Mais au vu de l’évolution de la situation, rien ne dit que l’exécutif ne les étudiera pas de nouveau, et ce d’autant plus que la petite musique s’installe. Dans son avis du 16 décembre, le Conseil scientifique a recommandé la mise en place d’un couvre-feu le soir du 31, tandis que d’autres plaident pour son instauration immédiate.
C’est le cas de l’ex-directeur général de la santé, l’épidémiologiste William Dab, qui dans le JDD a souligné “l’efficacité du couvre-feu”, un “outil à mettre en place tout de suite, avant le Réveillon.” Il plaide également pour la fermeture des “lieux clos où l’on ne porte pas de masque comme les restaurants et cafés”.

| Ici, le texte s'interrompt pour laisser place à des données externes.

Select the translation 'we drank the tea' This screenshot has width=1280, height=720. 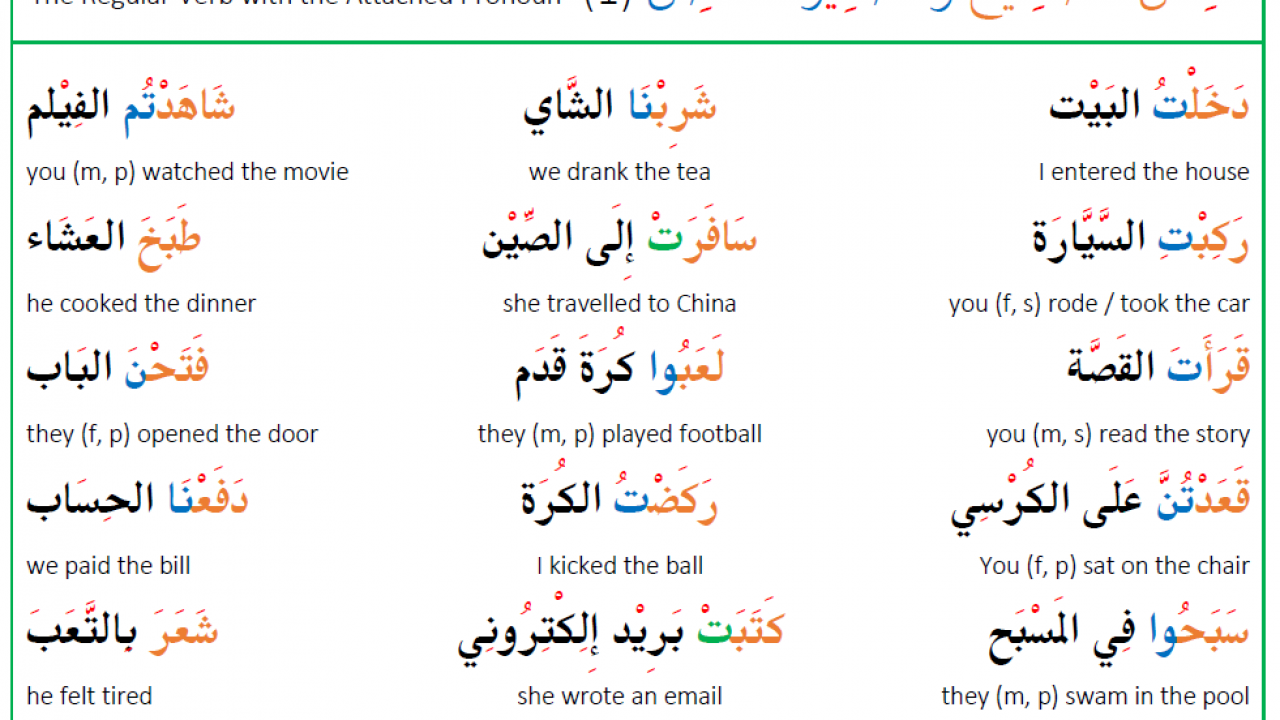tap(620, 172)
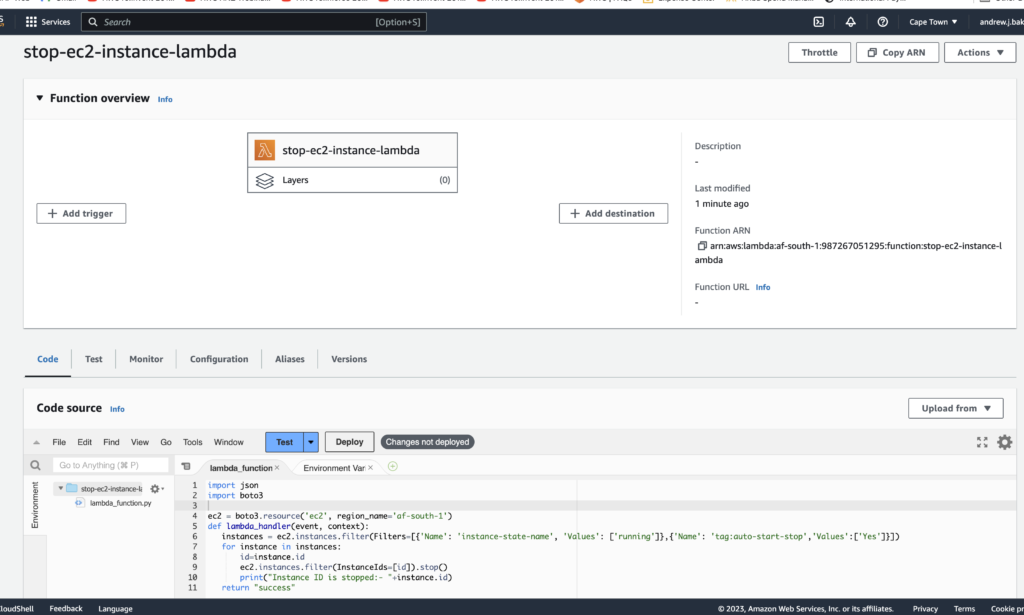Launch CloudShell from the top navigation bar
Screen dimensions: 1024x615
point(819,21)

Qu’en pensent l’Élysée et Matignon? “Ni laxisme, ni fermetures forcenées. On agit vite et fort, sans verser dans le catastrophisme de ceux qui veulent tout fermer”, selon l’entourage d’Emmanuel Macron cité par Le Figaro. Des restrictions de type couvre-feu ou confinement n’auraient “pas, à ce stade, les faveurs du gouvernement”, renchérit le JDD. Même si un conseiller de l’exécutif affirme à LCI que la question d’un couvre-feu le soir du 31 décembre “se pose”.